## Description of the task
Reproduce verbatim the lines running from the one containing "The image size" through the one containing "point(322,701)", both ends included, and leave the pictures out of your answer.

## Source records
####################
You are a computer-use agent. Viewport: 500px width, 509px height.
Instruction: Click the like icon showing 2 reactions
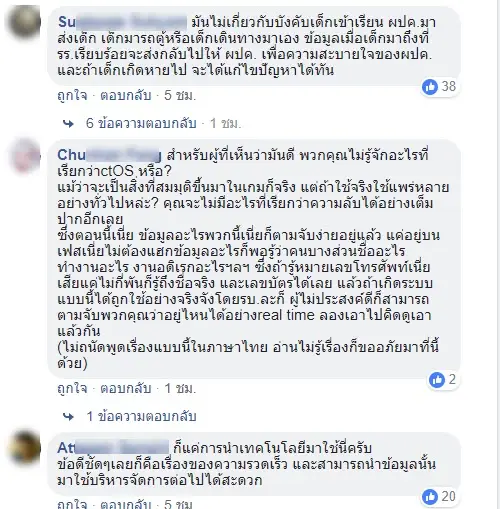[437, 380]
####################
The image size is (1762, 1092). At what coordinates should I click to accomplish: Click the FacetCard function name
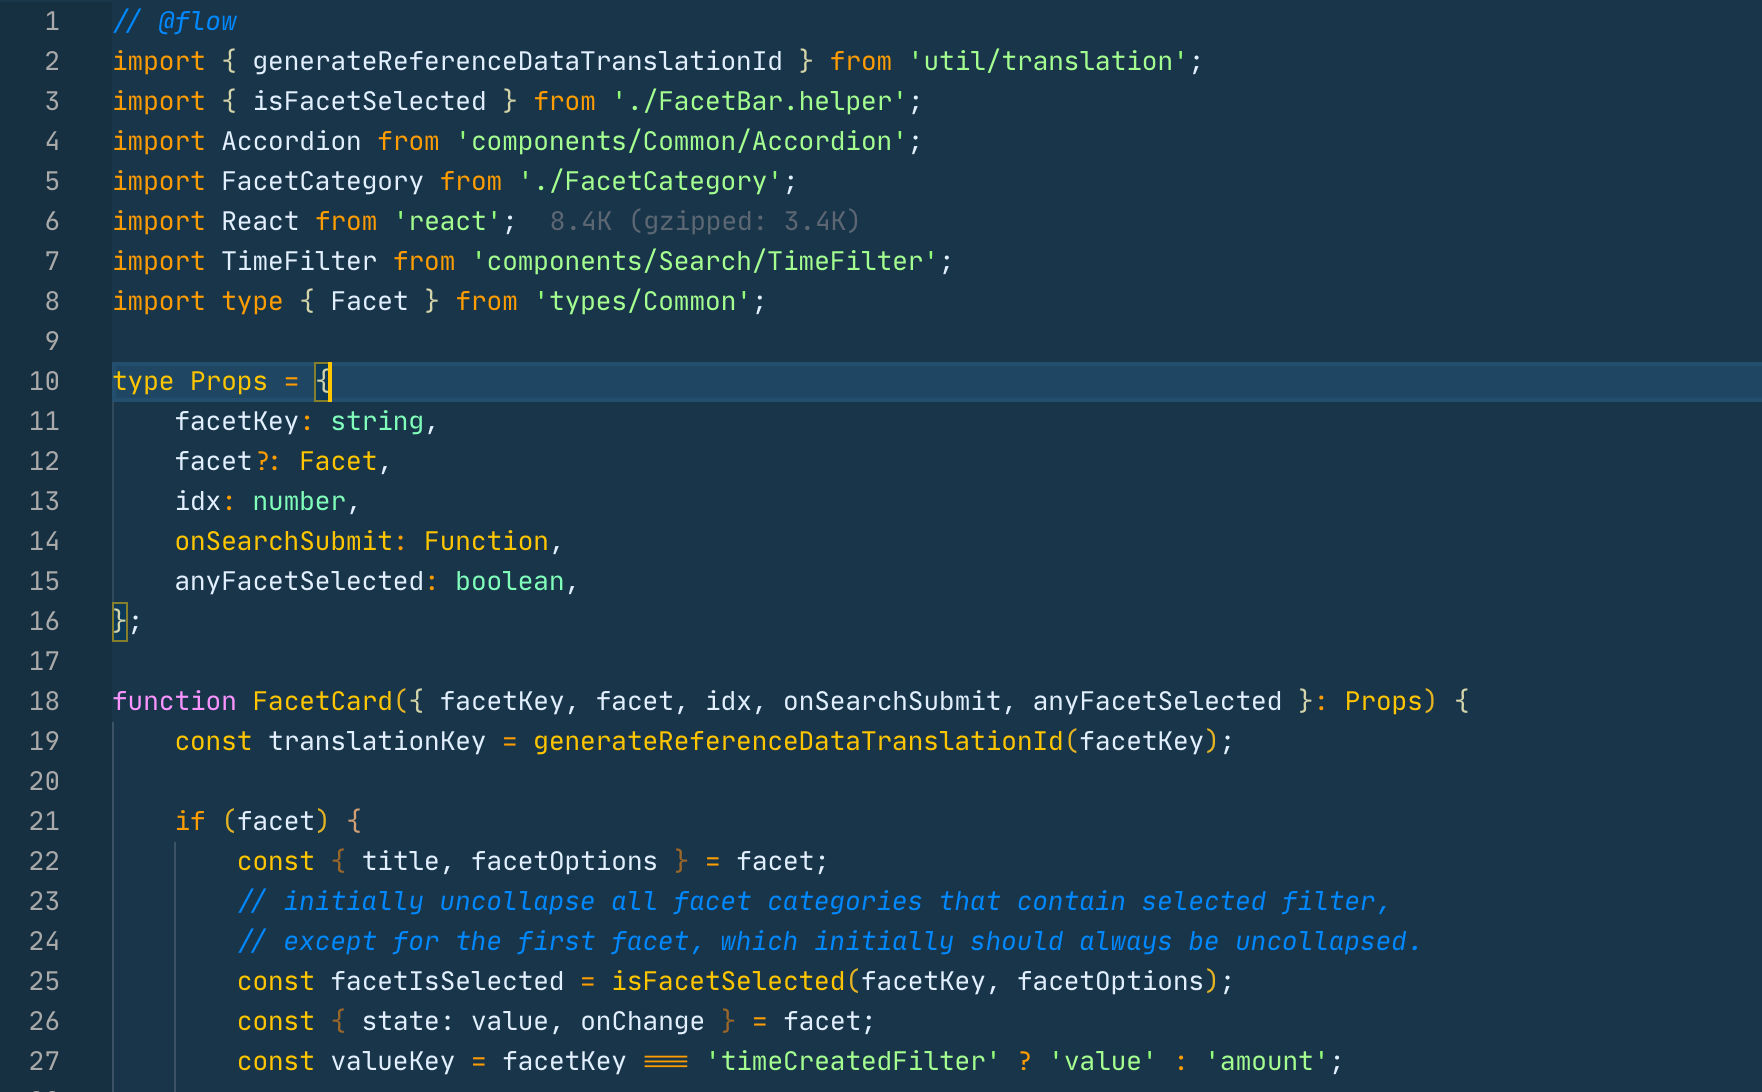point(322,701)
####################
## Full answer
The image size is (1762, 1092). At what coordinates should I click to accomplish: Click the FacetCard function name
point(322,701)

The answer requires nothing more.